Not the diploma that will come in the mail or the string of letters I can now claim or even the thesis itself. I’m proud of all of those things, but mostly, I’m proud of the mental and emotional work it has taken to get here: learning to trust myself, to be vulnerable and open when it feels impossible, to take risks, to hold myself accountable, and to turn to others for help when I need it.
I don’t know what my career will look like, what my *life* will look like, or even what shape the next year will take. And somehow, in spite of all I’ve learned, my first instinct is to be completely okay—or at least, to act as if I am—to not burden anyone with these doubts and fears and hard feelings, to hold these problems close until I’ve solved them on my own even though, if I’m being honest, I’ve been a fucking mess the past few weeks. Which I guess goes to show that life is really just one big lesson we learn again and again and again.
So, I’m writing to you exhausted and proud and worn down, and also so very grateful for the community I’ve found. For such incredible mentors and friends who make me feel seen and cared for when I need it most.
Thank you. And here’s to looking forward.
from “Hunting Season”
The emptiness of the house was a relief. Hollowed out, free of Julia or Whitney there to take note of me, I came back to myself for the first time in ages.

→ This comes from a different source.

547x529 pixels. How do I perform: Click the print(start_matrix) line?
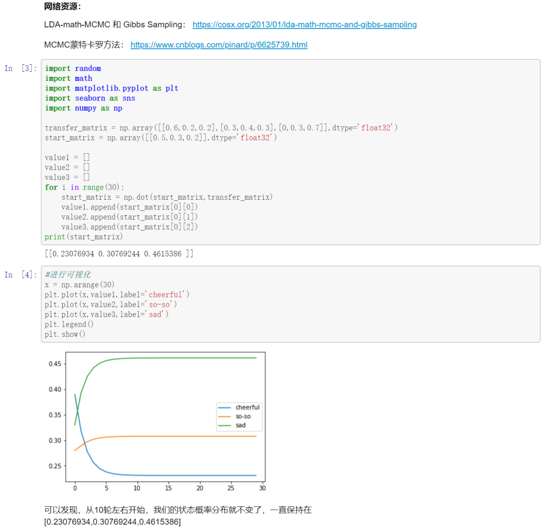[x=83, y=237]
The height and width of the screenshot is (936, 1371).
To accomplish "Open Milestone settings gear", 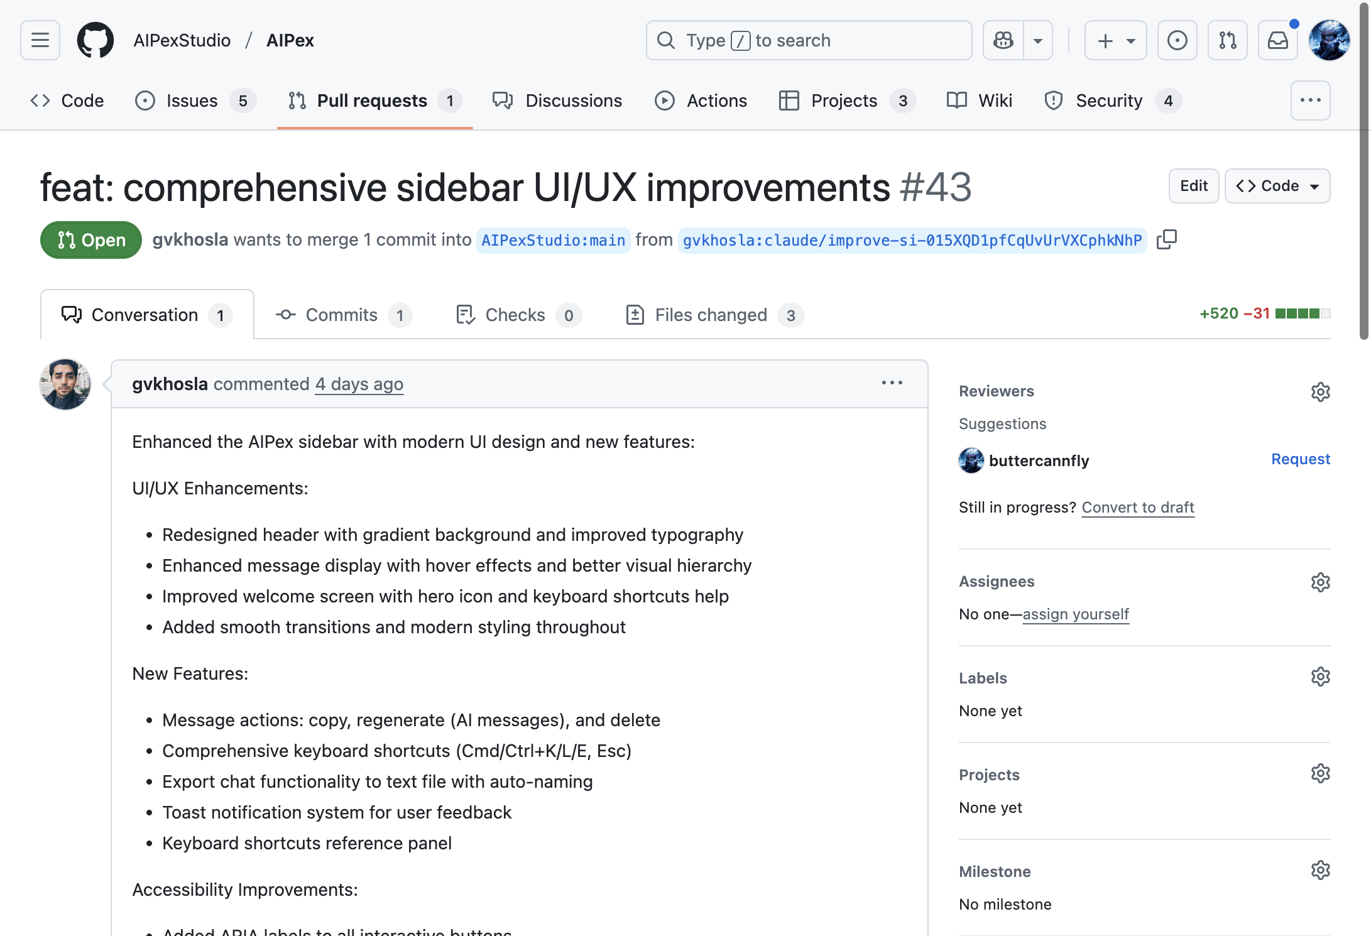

It was strange; I loved them both. With them, in many ways, I felt seen for the first time in my life. Like I truly belonged somewhere. But I couldn’t deny the feeling of return that washed over me that first morning I was alone.
I pulled the white ceramic kettle from the stovetop and dumped its stale remnants before filling it with fresh water and clicking on the gas burner below. While it heated I poured an unmeasured heap of whole beans into the hand grinder and savored the feeling of my biceps, soft from days in bed, tightening as they cranked the handle around and around, pulverizing the coffee into a fine dust.
I made an entire carafe for myself knowing that one cup would never be enough, that I’d get down to the dregs and still wouldn’t be satisfied. When I’d finished, I carried a mug to the sunporch where my easel and an already-stretched canvas sat waiting. The easel’s legs scraped across the gray planked floor and I took my time positioning it perfectly, lining up tubes of oil paints in various shades so they’d be ready when I needed them.
And then I sat back on the wicker couch and tucked my legs under me, coffee warming my hands, and allowed myself to gaze at the blankness with unfixed eyes.
This was how I’d always painted, and if I sat for long enough and didn’t try to force it something eventually came to me—though some days I couldn’t shake the fear that it never would, that I’d already painted everything I had in me. On those days, my heart raced and my breath was shallow. The only thing that helped was to pick up a book and read until I’d escaped my own mind and my hands were free to begin moving across the canvas.
If Whitney’s stories were incantations meant to conjure her ideal self into being, my paintings were the opposite. I’d stopped trying to make anything beautiful and instead created as if I was scooping the deepest flesh from parts of myself even I did not know.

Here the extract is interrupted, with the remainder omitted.